Ce projet de commission de contrôle constitue une intervention inadmissible dans le fédéralisme financier pratiqué en Suisse. De crainte de perdre quelques recettes fiscales, l’Administration fédérale des contributions veut à tel point formaliser cette harmonisation fiscale formelle qu’elle la pousse dans la direction d’une harmonisation matérielle. Un tel développement est intolérable. La législation actuelle sur l’harmonisation fiscale atteint parfaitement l’objectif souhaité. Le recours en matière d’harmonisation fiscale est un moyen de droit suffisant pour mettre en œuvre l’harmonisation fiscale. Comme le montre l’exemple de la fixation de la valeur locative dans le canton de Bâle-Campagne, le Tribunal fédéral peut parfaitement influencer l’exécution cantonale de cette législation.

Cette commission de contrôle jetterait un doute sérieux sur des éléments importants de l’Etat fédéral helvétique comme le fédéralisme et la fidélité confédérale des cantons. Des fonctionnaires de l’Administration fédérale des contributions seraient ainsi amenés à surveiller l’application des lois fiscales cantonales. Les cantons seraient privés de leur autonomie et mis sous pression par la Confédération. D’ailleurs, la composition de cette commission confirme les intentions fiscalistes de ses auteurs.

Cette commission n’a de surcroît aucune légitimité démocratique. Sa subordination à l’administration fédérale des contributions indique bien que ce sont avant tout des intentions fiscalistes qui ont présidé à ce projet.

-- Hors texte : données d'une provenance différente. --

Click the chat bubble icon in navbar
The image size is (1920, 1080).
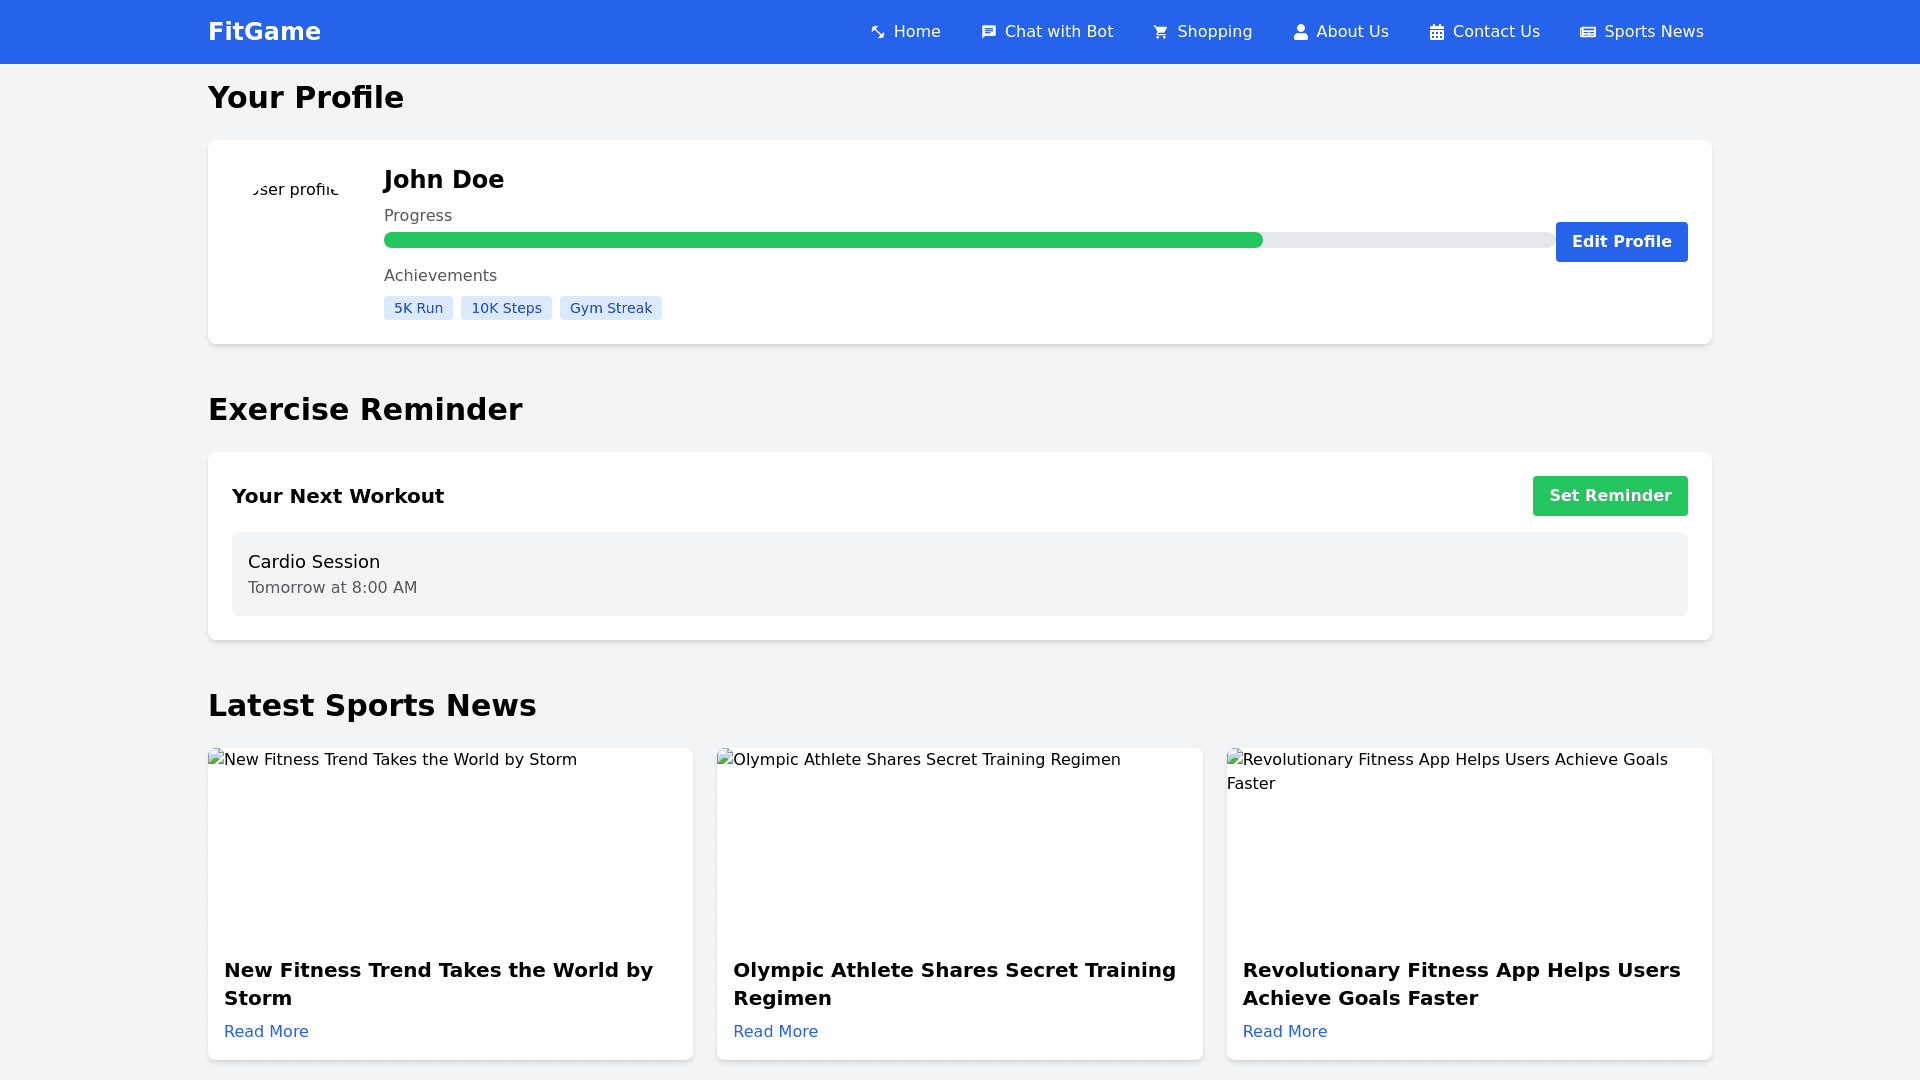tap(988, 32)
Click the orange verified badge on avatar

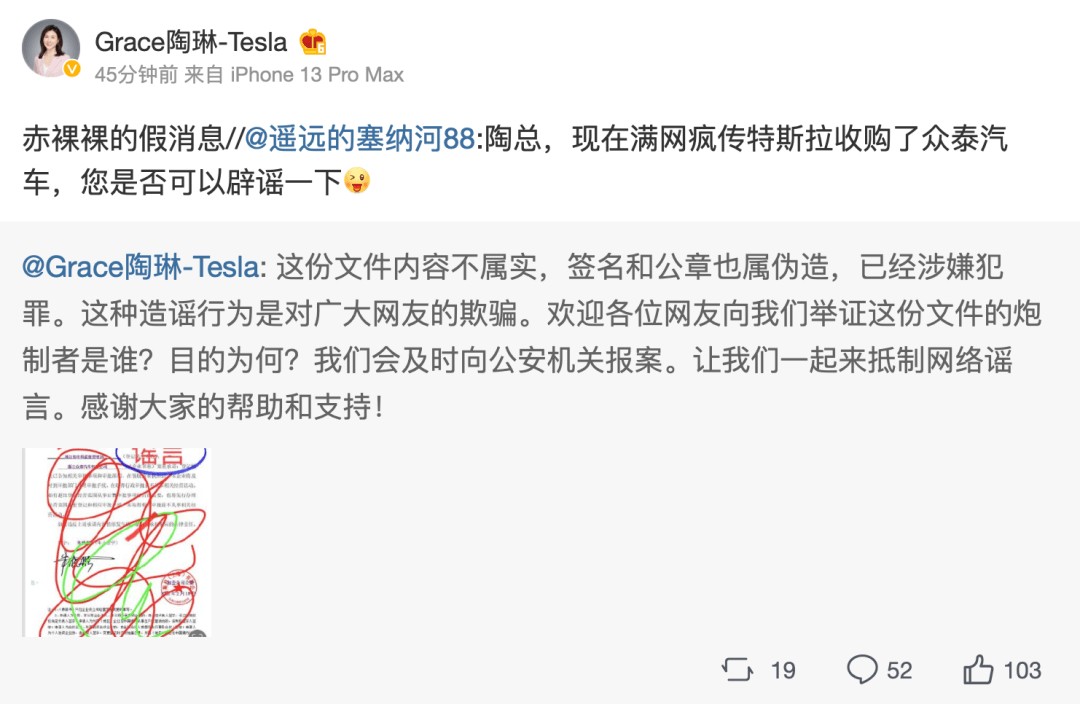click(72, 69)
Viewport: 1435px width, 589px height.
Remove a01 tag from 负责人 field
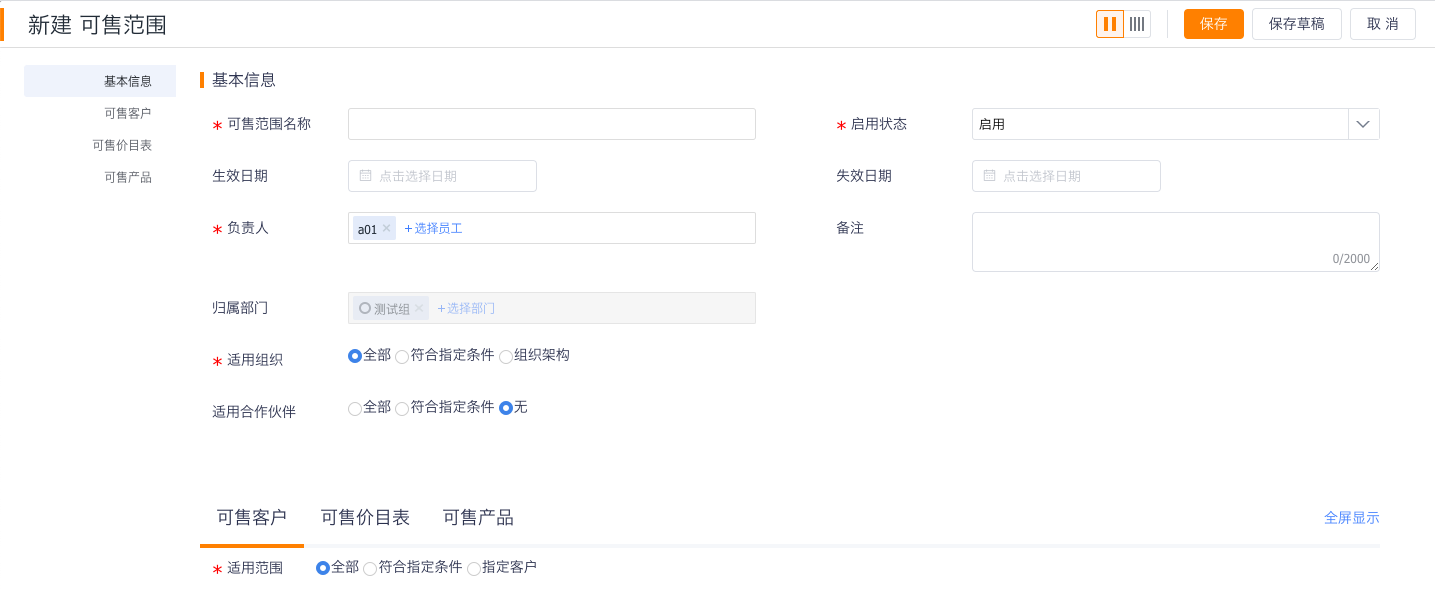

Le droit d’agir de sa propre compétence donné à cette commission est un autre aspect dangereux de cette procédure. C’est encore une manière de donner une base légale à un boursouflement de l’administration. L’activité inutile de cette commission donne en plus du travail supplémentaire aux administrations fiscales cantonales. Enfin, les tribunaux qui sont aujourd’hui à la limite de leurs possibilités seront submergés par un grand nombre de procès fortement spécialisés qui augmenteront encore une fois les coûts de la jurisprudence. Tous ces effets nuisibles sont totalement disproportionnés par rapport aux petites rentrées supplémentaires que cet activisme de l’Etat pourrait générer.

Cette commission de contrôle risque par ailleurs d’accélérer sournoisement le mouvement vers l’institution d’une cour constitutionnelle en Suisse. Le risque est en effet grand de voir le Tribunal fédéral intervenir encore plus dans des questions politiques et dans la souveraineté cantonale. Ce développement n’est pas souhaitable, d’autant moins que le souverain helvétique s’est déjà prononcé à plusieurs reprises et à juste titre contre la création d’une cour constitutionnelle.

Contrairement aux promesses de l’ancien ministre des finances Kaspar Villiger, cette nouvelle commission de contrôle équivaut à « envoyer des troupes fédérales dans les cantons pour imposer la législation sur l’harmonisation fiscale ». Une telle pratique ne saurait être tolérée dans notre Etat fédéraliste. Cette commission n’est souhaitée par aucune partie directement concernée et elle sert uniquement à imposer les intérêts fiscalistes de la Confédération aux frais de l’autonomie cantonale. Il est en outre fort probable que le coût annuel annoncé de 500’000 francs sera largement dépassé dans la réalité. En effet, le dossier de consultation ne mentionne que les frais du Département fédéral des finances, et encore le fait-il de manière trop optimiste. Or, il faut y ajouter le coût supplémentaire des inévitables procédures judiciaires, les dépenses supplémentaires des administrations cantonales ainsi que les contraintes imposées aux cantons, notamment en matière de récolte des données.

Cette commission de contrôle est coûteuse, renforce l’harmonisation fiscale matérielle et gonfle inutilement la bureaucratie fiscale. L’UDC la refuse donc catégoriquement.